• Provided passage:
After all, academic theories notwithstanding, the behavior of markets have never been coldly rational, but are instead driven by a pervasive and changing belief system. In a time of crisis - and this will be an unparalleled global currency crisis - the natural human reaction is to run where everyone else is running, for a perceived refuge to survive the storm.  

Because we are talking about human belief systems - and not engineering - perceptions in markets do in fact create market reality, at least in the short term.  The perception of the dollar as safe refuge may create the temporary reality of the dollar as peerless safe refuge - however illogical that may seem, when one considers that the US is arguably in at least as bad of shape as Europe, and will obviously end up being devastated by the events in Europe.

Many people believe that a strong dollar is good for the United States. There is some truth to that, because a strong dollar means that we pay less for what we import from other nations, and this is particularly true when it comes to energy and the massive amounts of oil which the US must import in order to maintain its energy-based economy.  When the dollar is "strong", then that oil consumption is to some extent effectively being subsidized by the rest of the world, through maintaining the status of the US as the reserve currency.

However, there is a major downside to this extraordinary flood of cash from around the world into the US dollar - a downside so significant that it could be argued that the reason that the US dollar is the world's reserve currency is that nobody else is shortsighted enough to want that position. The Chinese do everything in their power to avoid having a strong currency, and Japan has spent decades trying to keep the yen weak.

The problem with a strong currency is that a nation's exports become very expensive for the rest of the world, while imports from other nations become remarkably inexpensive.  Indeed, much of the hollowing out of the US economy that has occurred over the last 15 years is arguably the direct result of the strong US dollar.  Because the value of the dollar is high - US workers have not been able compete on a fair basis. 

Because US workers are made so expensive by a strong dollar, they have difficulty competing when it comes to producing the goods which are consumed in the United States.  Therefore, the shelves of the big box stores are filled with goods manufactured overseas either by foreign corporations - or by US corporations which have sent their jobs and factories overseas.  When we talk about shipping entire industries like technical support overseas, again it is a matter of a strong dollar.

(Stored entries)
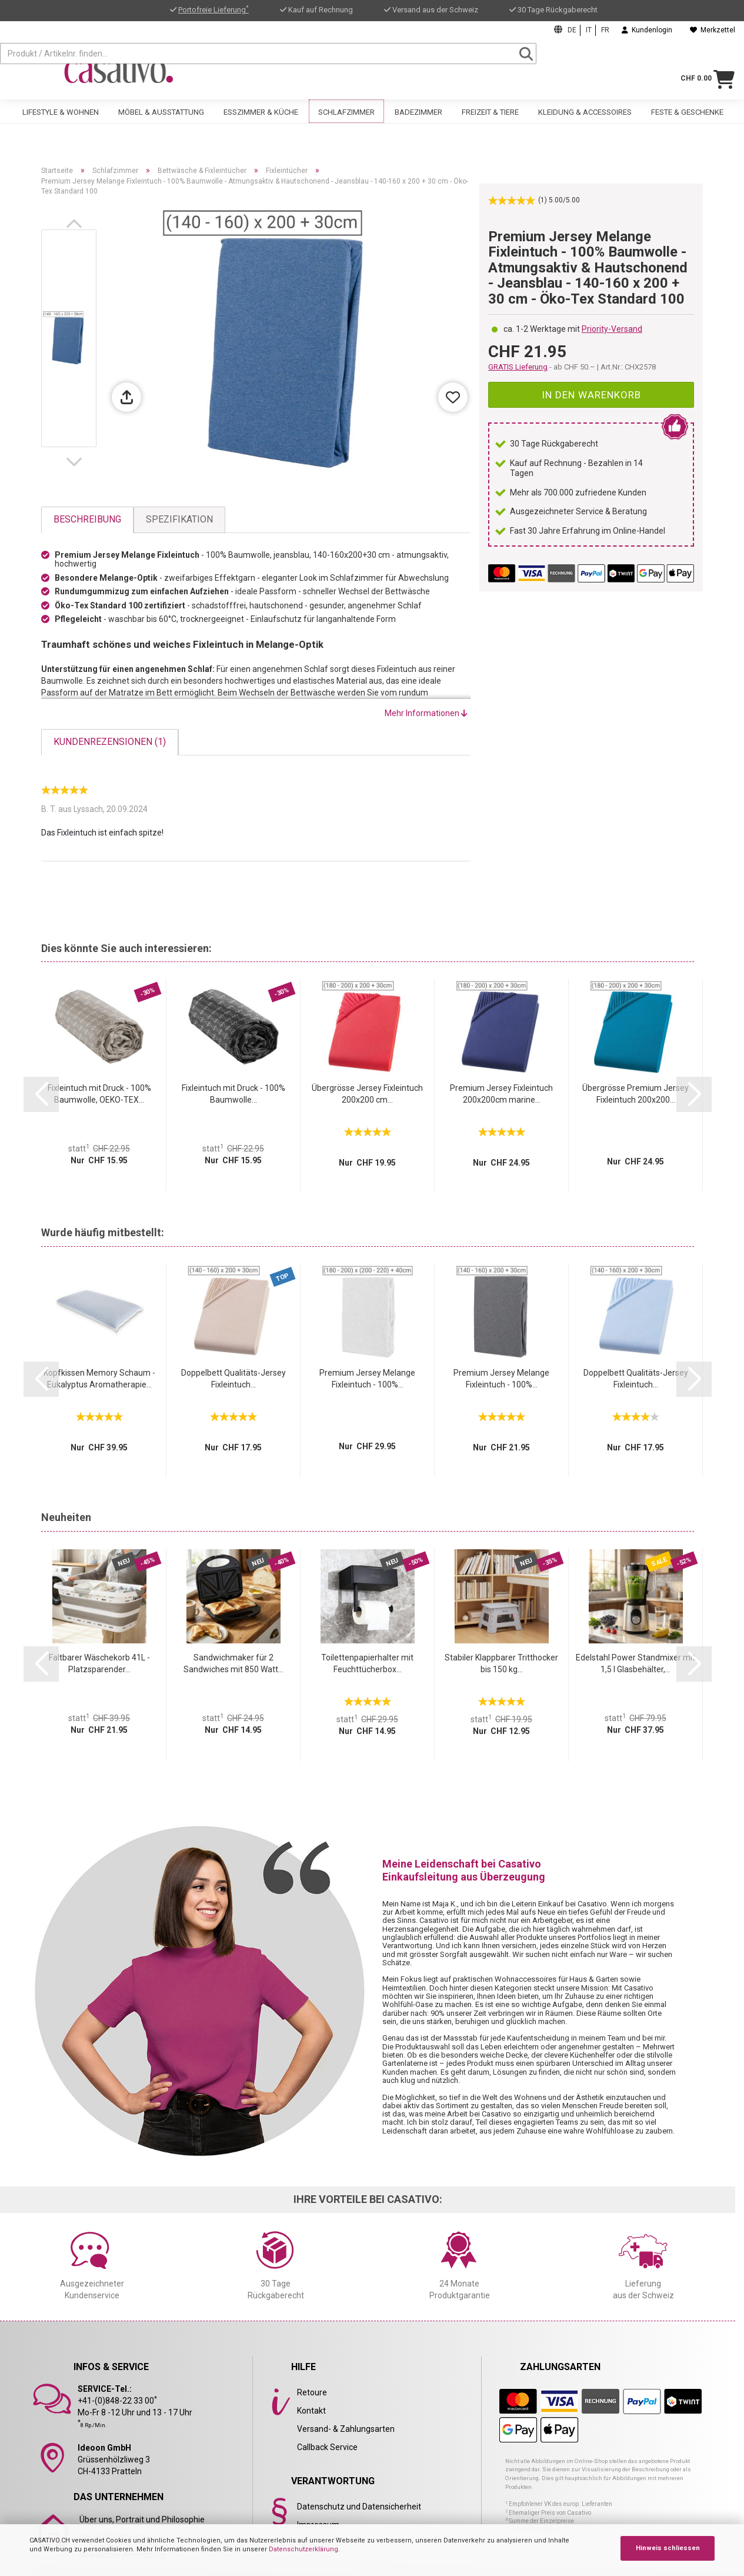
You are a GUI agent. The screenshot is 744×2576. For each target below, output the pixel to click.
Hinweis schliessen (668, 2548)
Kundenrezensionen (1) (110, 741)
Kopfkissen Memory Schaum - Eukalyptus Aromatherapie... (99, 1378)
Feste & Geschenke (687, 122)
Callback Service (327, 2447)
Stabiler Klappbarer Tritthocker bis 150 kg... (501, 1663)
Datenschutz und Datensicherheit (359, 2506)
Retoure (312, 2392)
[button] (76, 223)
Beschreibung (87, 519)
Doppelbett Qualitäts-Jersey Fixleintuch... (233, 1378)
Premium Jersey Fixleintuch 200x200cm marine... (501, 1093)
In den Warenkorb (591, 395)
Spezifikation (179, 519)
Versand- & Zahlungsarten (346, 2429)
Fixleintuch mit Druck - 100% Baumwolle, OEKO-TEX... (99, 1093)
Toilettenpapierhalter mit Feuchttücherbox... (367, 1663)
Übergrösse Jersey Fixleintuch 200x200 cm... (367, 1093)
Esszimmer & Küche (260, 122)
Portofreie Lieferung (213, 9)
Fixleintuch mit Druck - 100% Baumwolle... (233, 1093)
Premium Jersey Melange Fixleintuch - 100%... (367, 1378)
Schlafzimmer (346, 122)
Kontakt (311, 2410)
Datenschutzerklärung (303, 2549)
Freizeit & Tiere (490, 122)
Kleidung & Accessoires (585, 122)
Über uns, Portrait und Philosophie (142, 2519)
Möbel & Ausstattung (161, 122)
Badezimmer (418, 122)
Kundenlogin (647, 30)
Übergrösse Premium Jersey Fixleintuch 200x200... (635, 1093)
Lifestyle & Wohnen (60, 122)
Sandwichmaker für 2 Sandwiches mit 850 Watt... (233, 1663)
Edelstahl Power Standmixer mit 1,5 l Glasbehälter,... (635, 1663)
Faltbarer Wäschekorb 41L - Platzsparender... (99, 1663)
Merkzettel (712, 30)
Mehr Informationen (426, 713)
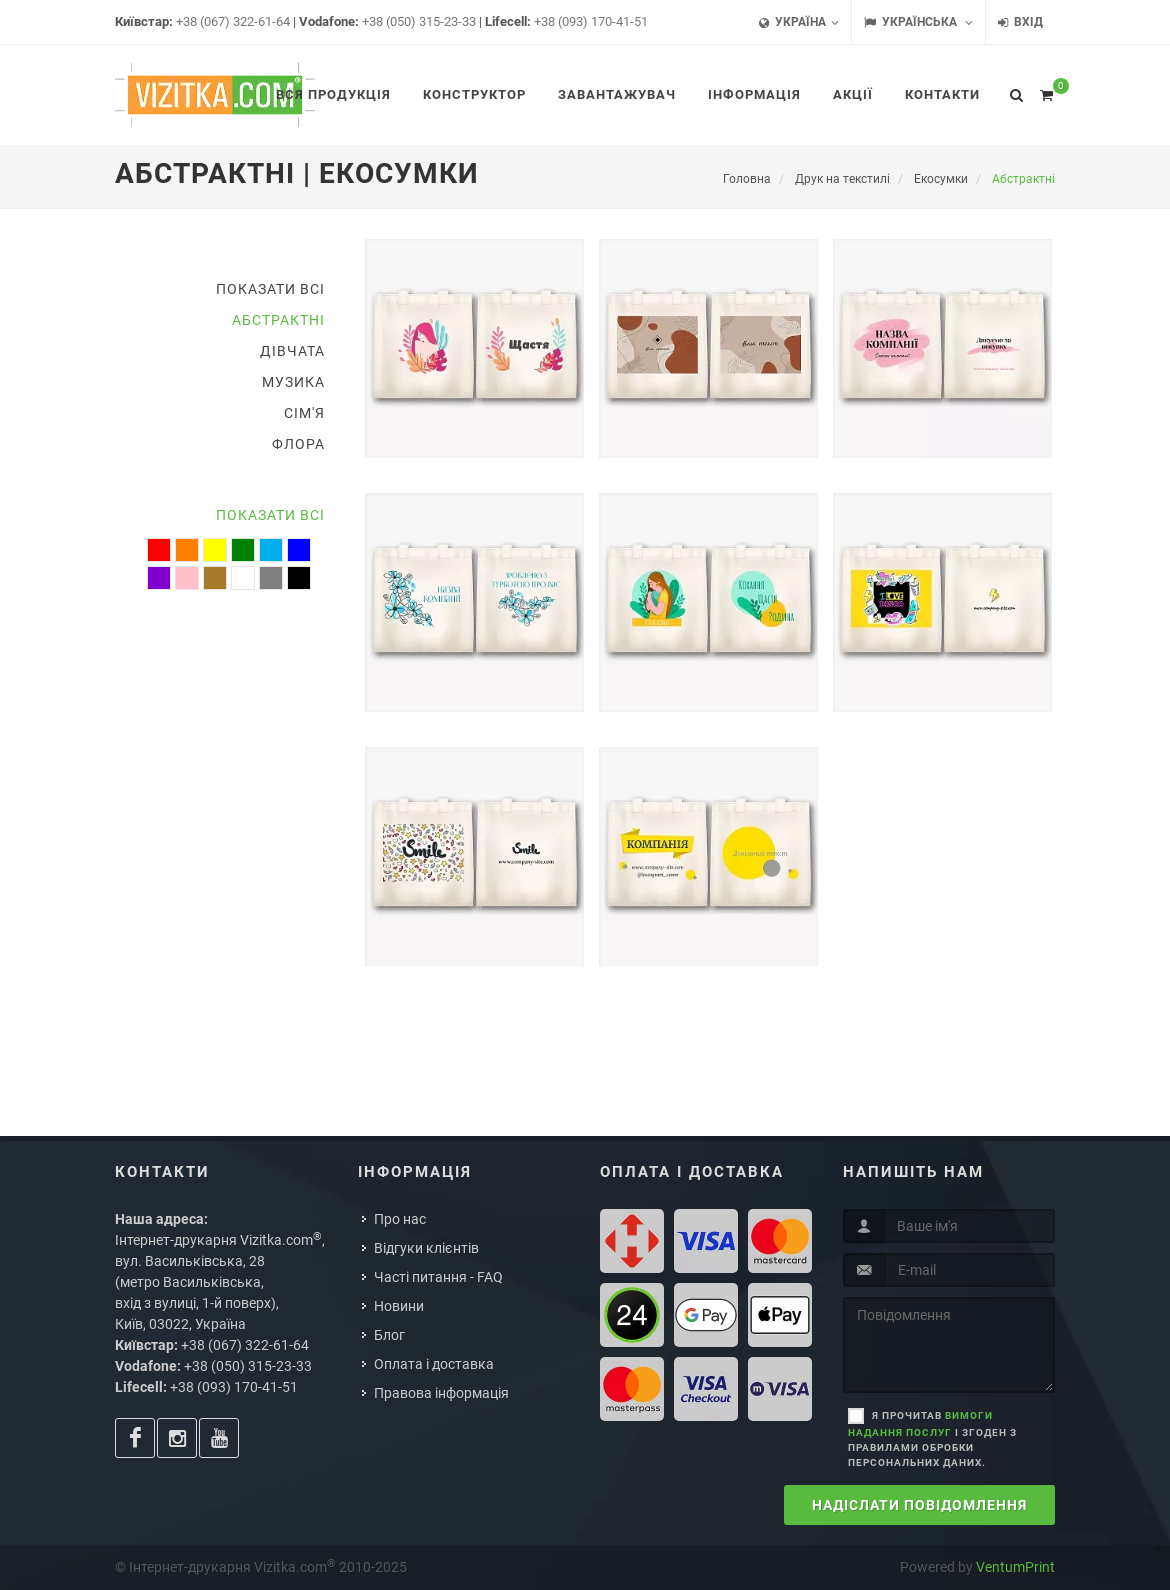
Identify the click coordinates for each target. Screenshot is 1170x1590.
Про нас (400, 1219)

• Required work:
**1)** Please name each country or region that the passage on the strong dollar refers to.
**2)** According to the passage on the strong dollar, what has Japan spent decades trying to do?

• Responses for each task:
**1)** The United States, Europe, China, Japan

**2)** Keep the yen weak.